持続可能な医療を実現するために、諏訪中央病院組合は、DXを用いた働き方改革、グループの強みを活かした人材教育・人事交流を行なっていきます。また介護施設でも、施設の老朽化に加え、魅力ある施設作りが必要になって来ています。2025年度は「次世代型の福祉環境整備のための基本構想」と銘打って、色々な世代や立場の人が混じり合うことでそれぞれが役割を持って支え合い、「地域共生社会」を体現できるような介護施設のあり方を構想していく予定です。地域の皆さんも巻き込んだ議論をしていきたいと考えていますので是非考えをお寄せください。

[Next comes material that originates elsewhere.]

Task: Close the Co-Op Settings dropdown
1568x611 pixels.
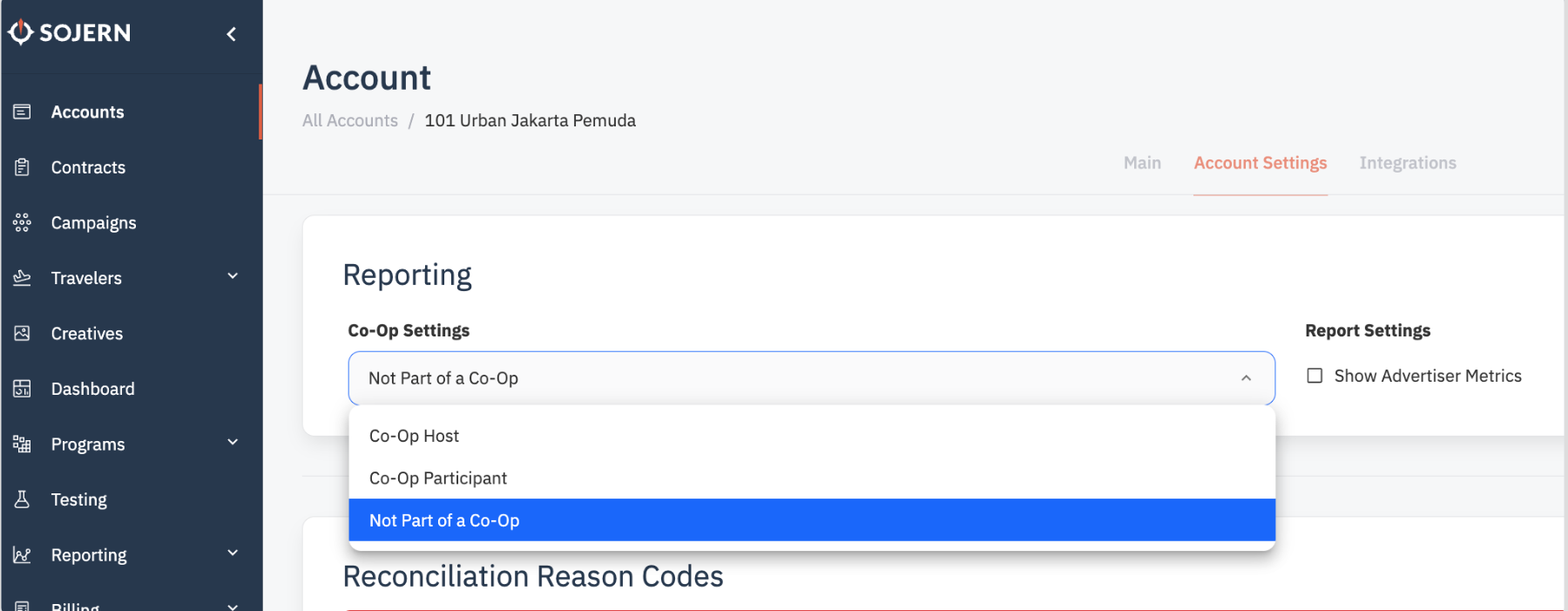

組合立の良さは、市町村といった自治体の垣根を超えて、生活圏にあった医療体制を作ることができるところにあると思います。新たな地域医療構想の中では、人口減少の程度や地域ごとに直面する問題が異なるため、それぞれの地域の歴史や特性にあった医療体制を目指すことになっており、当組合も医療・介護・教育の「社会的共通資本」として八ヶ岳西南麓に広がる生活圏をどのように守っていくのか検討し続けていきます。
「ほろ酔い勉強会」や「ほろ酔い座談会」、「次世代型の福祉環境整備のための基本構想」など様々な活動を通じ、地域の皆さんと一緒に考え、共に当地に合った医療体制を作っていきたいと考えています。